Alıntılanan Metin:
O da Bir Şey mi: İki Hikaye, Bir Sinema
İstanbul Film Festivali’nde Altın Lale Yarışması bölümünün filmlerine kaldığımız yerden devam ediyoruz. Bazen sinemanın ve hikâyenin gücünü yabana attığımız anlar oluyor. Neden mi? Çünkü hikâyeler, bizi sinema yapmaya iten yegâne unsurlardır. Sinema da bizi, hiç bilmediğimiz birini görmeye, hatta onunla buluşmaya iter. Bir başkasının hikâyesini dinlemek, başta merak uyandırmasa da bir süre sonra kalbimize bir hançer saplar. Pelin Esmer, hikâye ve sinemanın merkezinde, bir arayış ve bir vazgeçiş öyküsünü, son filmi O da Bir Şey mi? ile anlatmış.
Rotterdam Film Festivali’nde dünya prömiyerini yapan filmin oyuncu kadrosunda Timuçin Esen, Merve Asya Özgür, İpek Bilgin, Nur Sürer, Mehmet Kurtuluş, Şebnem Hassanisoughi, Asiye Dinçsoy, Sermet Yeşil, Fehmi Karaarslan, Laçin Ceylan, Deniz Karaoğlu ve Oğuz Kara yer alıyor. Filmin yapımcılığını ise Sine Film, Rosa Film ve Ay Yapım birlikte üstleniyor. Şimdi sizi sahici bir hikâyeye doğru yolculuğa çıkaralım.

Ne İsteniyor: Film yazısında "Rotterdam Film Festivali’nde" ile başlayıp "doğru yolculuğa çıkaralım." sözleri de dahil olmak üzere oraya kadar giden kısmı hiç değiştirmeden tekrar yazın.

Veri Öğeleri:
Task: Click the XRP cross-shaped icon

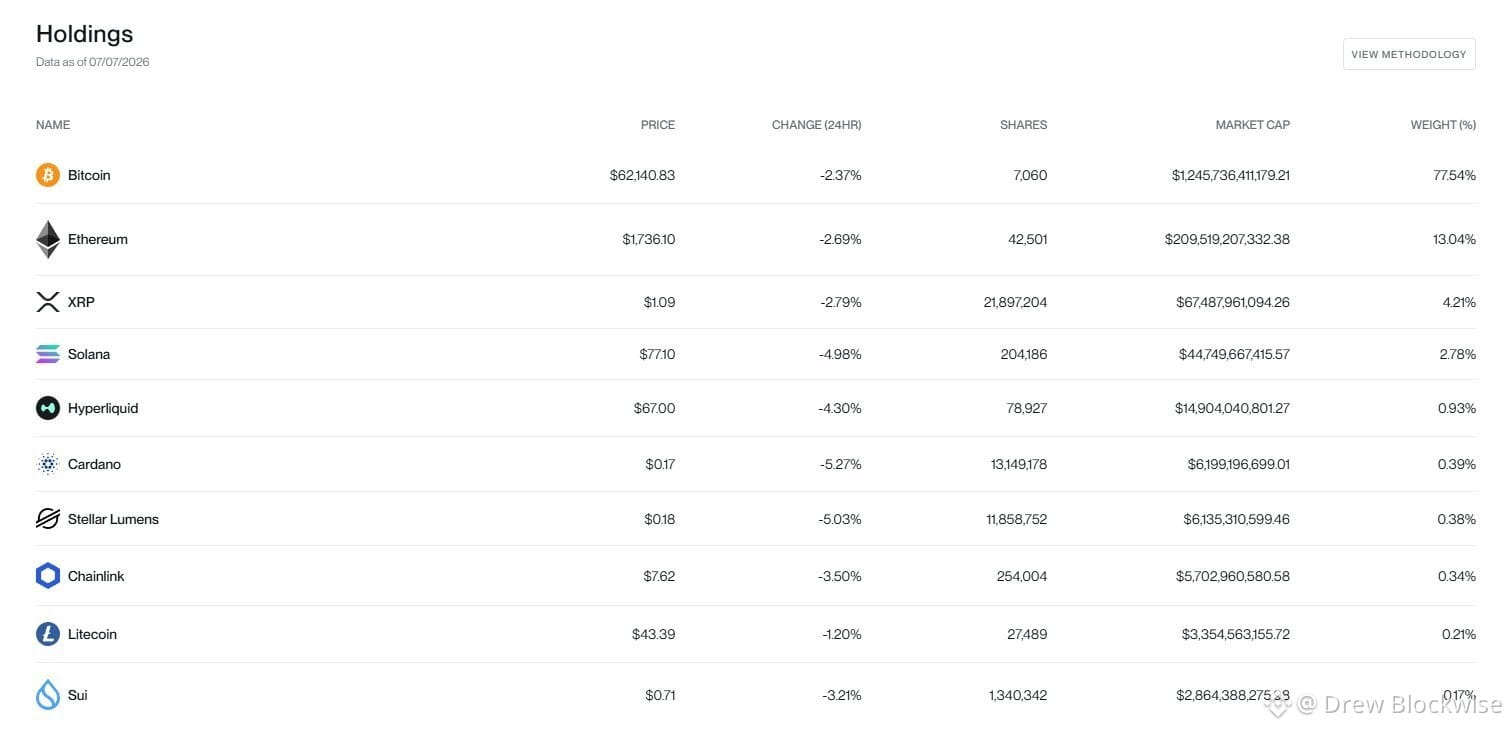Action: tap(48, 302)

==

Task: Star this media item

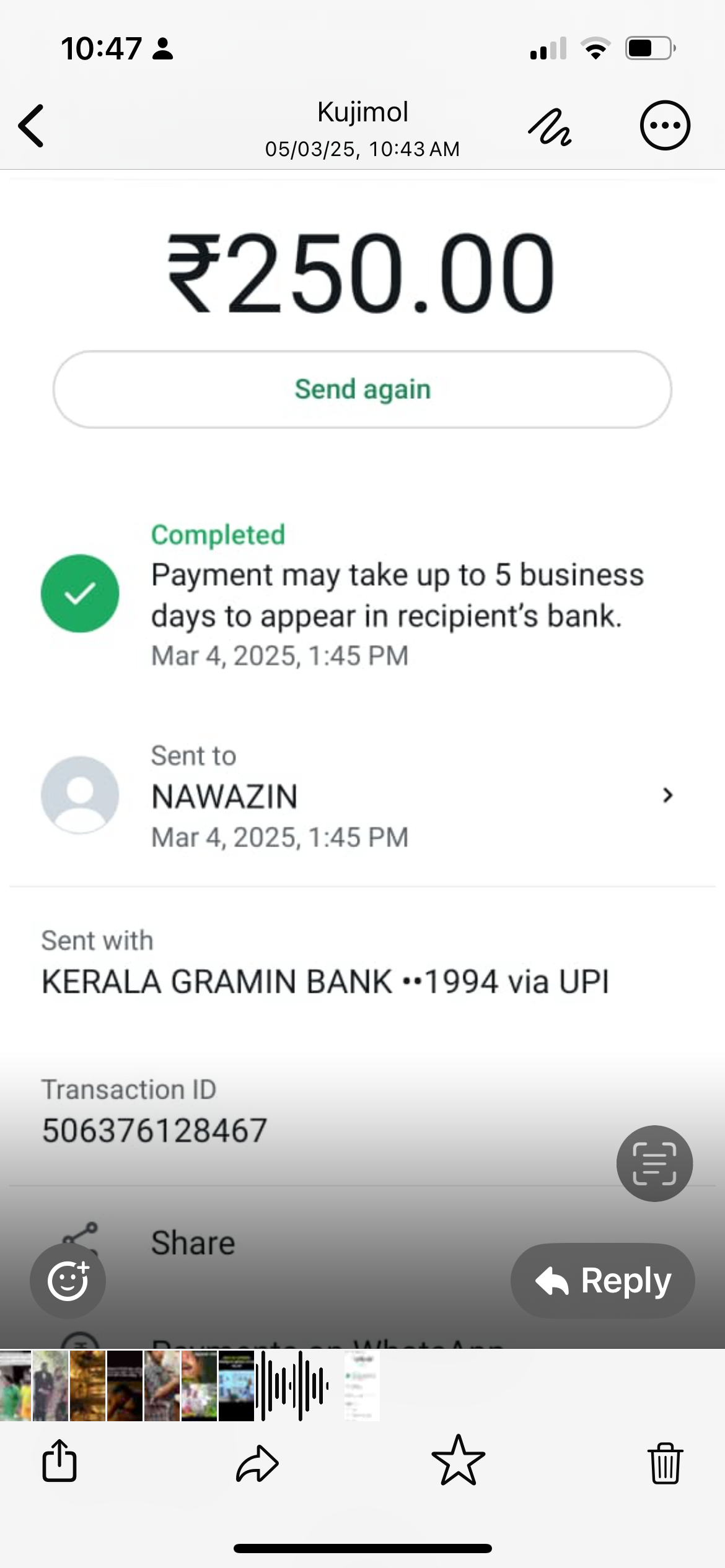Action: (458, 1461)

* * *

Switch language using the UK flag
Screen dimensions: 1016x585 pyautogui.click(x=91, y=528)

Cevap:
Rotterdam Film Festivali’nde dünya prömiyerini yapan filmin oyuncu kadrosunda Timuçin Esen, Merve Asya Özgür, İpek Bilgin, Nur Sürer, Mehmet Kurtuluş, Şebnem Hassanisoughi, Asiye Dinçsoy, Sermet Yeşil, Fehmi Karaarslan, Laçin Ceylan, Deniz Karaoğlu ve Oğuz Kara yer alıyor. Filmin yapımcılığını ise Sine Film, Rosa Film ve Ay Yapım birlikte üstleniyor. Şimdi sizi sahici bir hikâyeye doğru yolculuğa çıkaralım.